BEGIN

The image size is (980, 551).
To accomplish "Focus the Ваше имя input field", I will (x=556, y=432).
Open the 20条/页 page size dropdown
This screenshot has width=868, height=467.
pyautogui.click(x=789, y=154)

END

Transcribe each record exactly. Leave nothing out.

## Written answer
The image size is (980, 551).
To accomplish "Focus the Ваше имя input field", I will (x=556, y=432).
Open the 20条/页 page size dropdown
This screenshot has width=868, height=467.
pyautogui.click(x=789, y=154)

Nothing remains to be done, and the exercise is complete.